Each thread of S40, ShuffleNode or process are in real time by <key, value> deposits local KVlist Buffer Pool in, until receive the <key that represents that data are sent, value>, based on key value to the <key in KVlist Buffer Pool, value> sorts, divides into groups, to each grouping output { i, <key, value_list>} formatted data, wherein, i is current thread or process numbering;

S50, ReduceNode will { value_list>} be sent to its i thread or process is processed for i, <key, output <key ', value ' >;

S60, CoordinateNode receive and cushion <key ', value ' > is until receive the data item that expression is sent, CoordinateNode will be based on <key ', the result of calculation of value ' > is back to ReadNode, ReadNode resolves to independent data item by described result of calculation, repeating step S20 to S50 carries out iteration, until ReduceNode sends the data item that represents to stop iteration, CoordinateNode exits.
Under MapReduce Computational frame according to claim 1 can iterative data processing method, it is characterized in that, after execution step S20, CoordinateNode receives and cushions <key, value> is until receive the data item that expression is sent, CoordinateNode will be based on <key, the result of calculation of value> is back to MapNode, then usings this result of calculation and re-execute step S20 as the input data of MapNode.

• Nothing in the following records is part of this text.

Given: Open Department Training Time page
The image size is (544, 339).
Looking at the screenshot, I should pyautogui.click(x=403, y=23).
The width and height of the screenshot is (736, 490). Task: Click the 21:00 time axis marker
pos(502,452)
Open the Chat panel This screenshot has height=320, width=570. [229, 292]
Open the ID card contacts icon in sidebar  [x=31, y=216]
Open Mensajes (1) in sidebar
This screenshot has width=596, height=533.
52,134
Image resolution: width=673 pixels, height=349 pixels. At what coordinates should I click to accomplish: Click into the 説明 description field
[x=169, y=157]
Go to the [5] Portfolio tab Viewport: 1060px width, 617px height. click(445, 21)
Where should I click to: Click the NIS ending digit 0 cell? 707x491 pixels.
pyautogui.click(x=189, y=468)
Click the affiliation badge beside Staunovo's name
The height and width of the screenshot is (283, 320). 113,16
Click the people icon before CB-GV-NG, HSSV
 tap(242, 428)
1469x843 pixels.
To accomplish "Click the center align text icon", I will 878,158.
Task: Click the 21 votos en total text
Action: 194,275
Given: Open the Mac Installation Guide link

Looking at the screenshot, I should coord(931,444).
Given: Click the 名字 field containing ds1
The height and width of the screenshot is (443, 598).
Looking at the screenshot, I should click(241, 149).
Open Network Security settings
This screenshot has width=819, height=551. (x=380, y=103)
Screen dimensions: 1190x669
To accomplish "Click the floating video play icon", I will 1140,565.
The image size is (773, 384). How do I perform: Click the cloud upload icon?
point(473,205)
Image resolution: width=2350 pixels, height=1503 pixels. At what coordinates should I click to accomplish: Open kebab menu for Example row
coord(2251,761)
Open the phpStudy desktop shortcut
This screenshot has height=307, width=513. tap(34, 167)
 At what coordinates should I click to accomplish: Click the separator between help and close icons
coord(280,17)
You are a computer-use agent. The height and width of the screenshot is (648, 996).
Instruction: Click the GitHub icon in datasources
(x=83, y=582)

Under MapReduce Computational frame according to claim 1 can iterative data processing method, it is characterized in that, after execution step S40, CoordinateNode receives and cushions { i, <key, value_list>} is until receive the data item that expression is sent, CoordinateNode will be based on { i, <key, the result of calculation of value_list>} is back to ShuffleNode, usining this result of calculation re-executes step S30 and S40 as the input data of ShuffleNode again.
Under MapReduce Computational frame according to claim 1 can iterative data processing method, it is characterized in that, the thread in MapNode or number of processes are Map quantity.
Under MapReduce Computational frame according to claim 1 can iterative data processing method, it is characterized in that, when MapNode receives while representing data item that described independent data item is sent, output represents the <key that data item is sent, value>.
Under MapReduce Computational frame according to claim 1 can iterative data processing method, it is characterized in that, the thread in ShuffleNode or process number equate with thread or process number in ReduceNode.
Under MapReduce Computational frame according to claim 6 can iterative data processing method, it is characterized in that, in ShuffleNode, all outputs of each thread or process receive by a thread in ReduceNode or process.